Why do you want to learn fast? Do you want more pieces to your repertoire or
do you want to get to the women or men faster?
What are your intentions? I, personally, grabbed the guitar at 13 after
I saw how some of my friends who were in a band got all the girls.
If I had listened to this video 20 years ago, I would not have been able
to appreciate it.
Today, I play my guitar because I love it, I don't want anything out of it.
If somebody offered me 2 million dollars to come up with an album,
I would say no, thanks. I hate deadlines, I hate goals. I hate
travelling.
What gives me joy, it to explore the instrument, to practice triads
using only harmonics for example.
Know yourself, perhaps you don't even like playing your instrument.

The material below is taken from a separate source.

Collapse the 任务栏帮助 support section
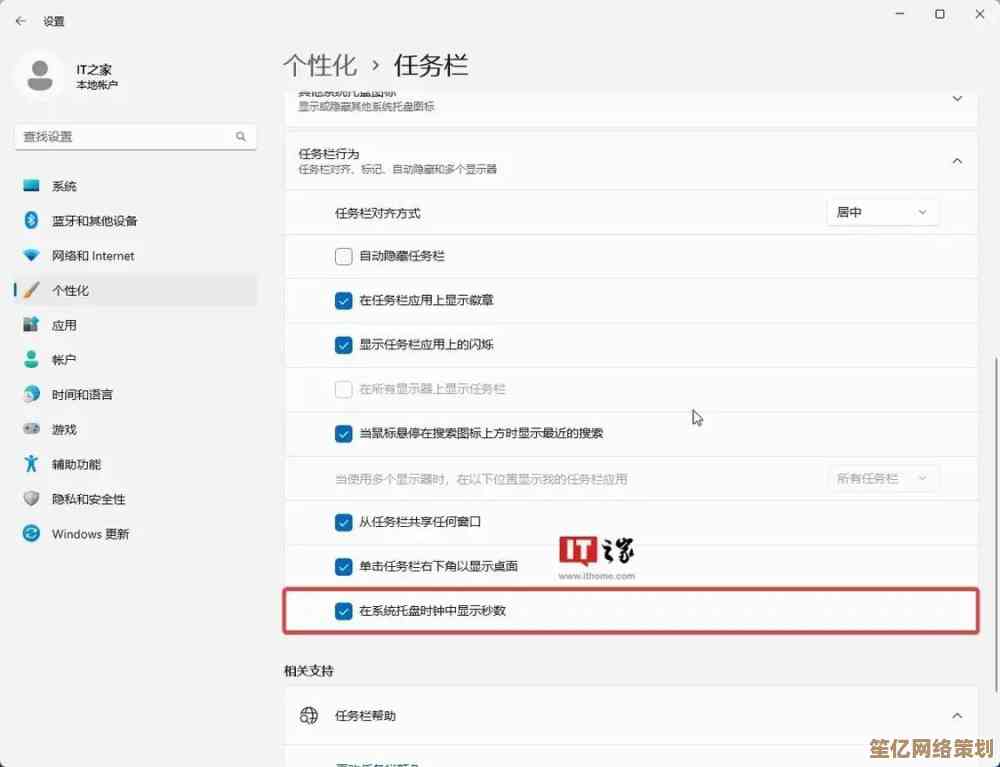Viewport: 1000px width, 767px height. point(957,716)
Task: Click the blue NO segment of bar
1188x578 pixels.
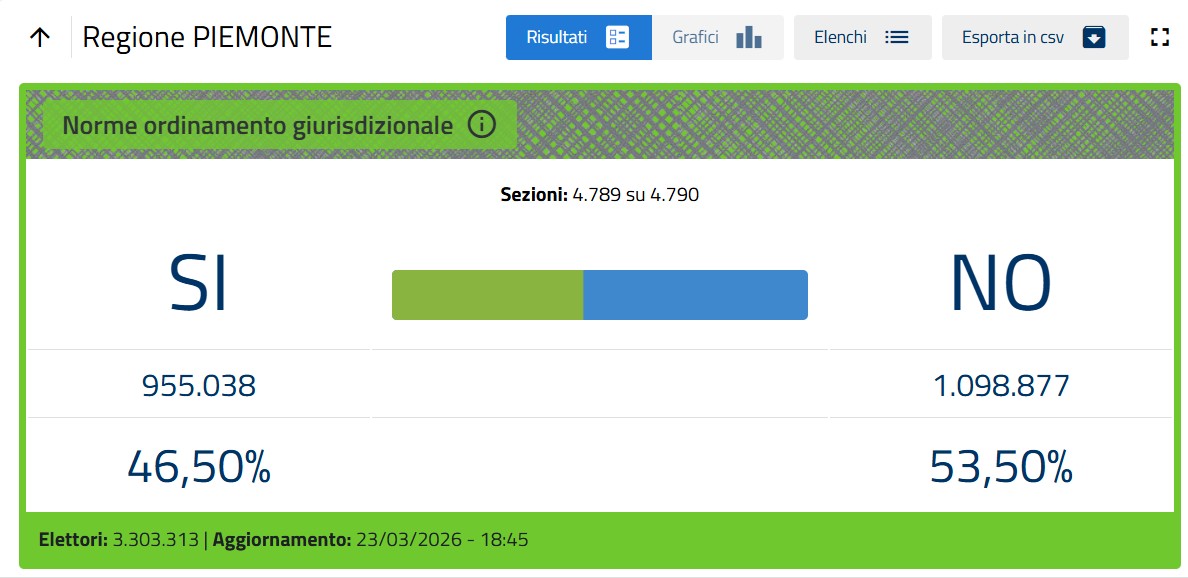Action: tap(695, 295)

This video is gold. Have you read any of Christopher Berg’s publications?
Hi! Thank you so much for commenting. I have not heard of Christopher Berg, but now that you mention him, I will definitely check him out. Thank you again! 🙏🏽
This is awesome. Some really good stuff. Thanky you Diego, cheers!
Terrific presentation. Sincere, smart and valuable advice. Glad I found this!! Answered questions I’ve had for YEARS
dude you are a savior. thank you so much. you just ended like 9 years of mindless guitar practice for me.
Thank you Diego! There are so many things here that I struggle with. I also know what my strengths are, like not rushing. I see so many post up a cover of a difficult song. The passion is there, but the accuracy or groove certainly are not. I won't post anything or even introduce anything to family until I have it down. But there are so many things discussed here that I need to work on. Thanks again!
Had to halt my practice when I saw this on my recommended. I need more of this. Subscribed!
Amazing vid, TYSM! Subbed instantly.
So many things you say resonate with what my teenage self intuitively came to realize trough the years back in the 90s when I became a musician. Interleaved practice, for instance, is something I found out enhanced my learning and I've always done but nobody taught me. Wish I had confirmation back then, but better late than never.
Thanks for sharing the science on it all!
This is super helpful! The specific numbers help out a lot, can’t wait to try
Really great video and well articulated. Thanks for recording and sharing this.
I am a classical violinist. This video was incredibly helpful. This advice works for all instruments. Thank you!
A friend who is both a personal trainer and a guitar teacher really recommends interleaving as well.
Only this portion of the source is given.